I prepared two novel implementations:

• P3-S2-optimized (code here): my previous implementation of the N-locks-1-worker solution used to naively allocate locks up to the max number of plugins initializable (32 for now, given cgo.MaxHandle). This caused the 1 worker to synchronize in round-robin with 32 locks, where the benchmarks used only up to 8 consumer. Now, the optimized version keeps track of how many plugins have been initialized, and the worker loops only on the locks actually used at runtime. This caused a huge boost in performance.
• P3-S4 (code here): this implements the N-locks-M-workers approach that we discussed in https://github.com/falcosecurity/plugin-sdk-go/issues/62#issuecomment-1184443376 and below. Performance of this should be dependent on the choice of the M value. I expect M = 1 to perform just like P3-S2-optimized, and M = N to perform like P3-S3

The benchmark has been run with these new two implementations, with P3-S4 using an arbitrary value of M = 3. The chart does not plot P3-S1 and P3-S2 anymore, which diverged an order of magnitude and just caused visual noise:

Now, it is clearly visible that the regular C -> Go calls are no match for the async optimization in any of its forms. Interestingly, P3-S2-optimized performs quite well and gets really close to P3-S3 in both performance and scaling curve. Even better, P3-S4 is super close to P3-S3 (excluding some noise), but only using 3 workers. Again, results over 6 threads are not very meaningful here, because we lose the assumption of 1 thread per physical core.

Considering the above, I got intrigued in understanding how the value of M affects the performance of the P3-S4 approach. So, I ran the benchmark with P3-S4 at values of M varying from 1 to N, and here's the result:

Interestingly, values of M > 1 seem to perform quite similarly! Also, the hypothesis that P3-S2-optimized and P3-S3 represent the lower and upper bound of this solution is confirmed.

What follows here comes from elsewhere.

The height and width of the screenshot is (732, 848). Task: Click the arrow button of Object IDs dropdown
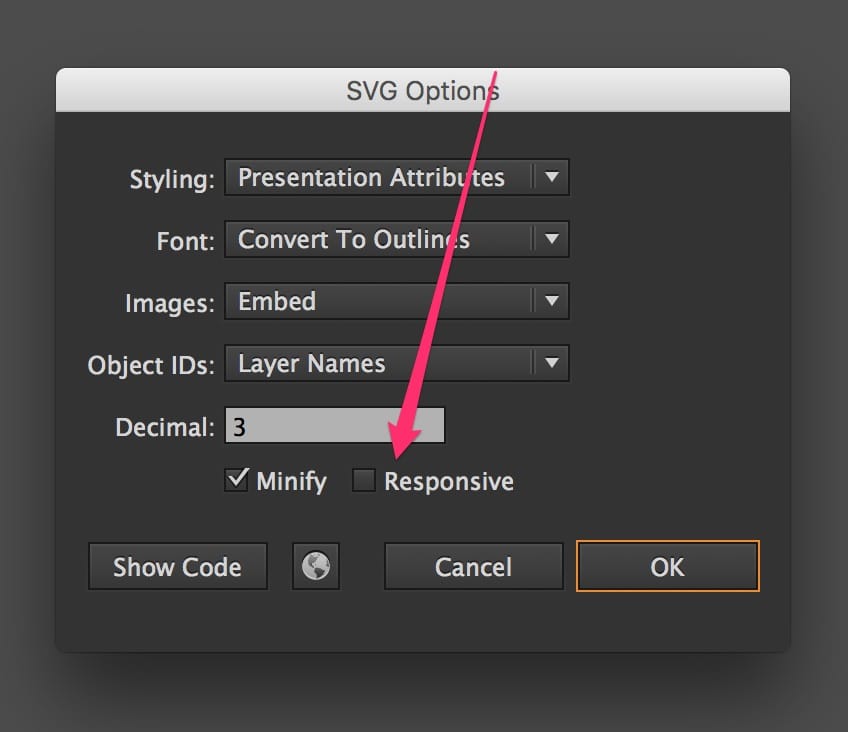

I think P3-S4 is the most general and flexible solution here and it's probably what we are looking for. As @dwindsor pointed out, the question from now on becomes how the value of M should be determined at runtime, and how to adapt this solution depending on the underlying hardware capacity.

[dwindsor]

Interestingly, values of M > 1 seem to perform quite similarly!

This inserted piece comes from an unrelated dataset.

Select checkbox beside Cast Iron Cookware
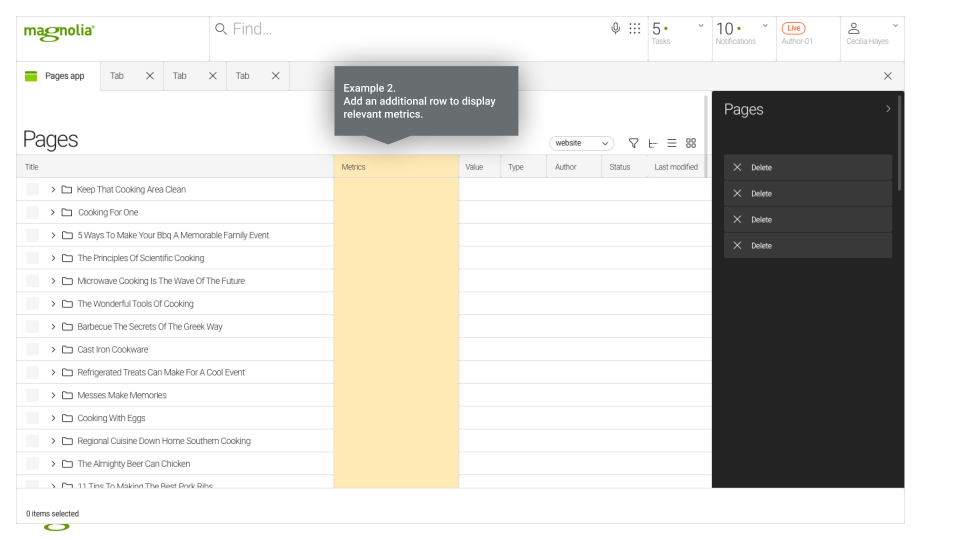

Hmm, that is interesting... I'd think that cache issues (workloads switching cores, issuing IPIs, etc) would happen here! Very cool.

P3-S4, with a default value of M=1, seems to be a good call to me. If it turns out that manipulating M on ultra-beefy systems can increase performance, we can always do it. If not, we can just leave M=1.

PS: thanks for doing this research! 🙏

[dwindsor]

I think this would make sense, specially for the first release of the Falco multi-evt-source feature. We know for sure that folks expect 2 event sources since it was supported in the past (k8saudit and syscall), but we have not yet explored realistic use cases for which 5+ event sources might be active at the same time. That would also impact CPU time even with the async optimization out of the equation.

Yeah, we've been wondering ourselves what the likelihood is of failing to attach to a Falco driver because there are already 5 active consumers. IIUC, not much chance.. 5 consumers is quite a lot it seems!

Figuring out how to make more granular limits based on hardware configuration seems like it could be messy, so I think I agree with you that hard-coding a limit makes sense!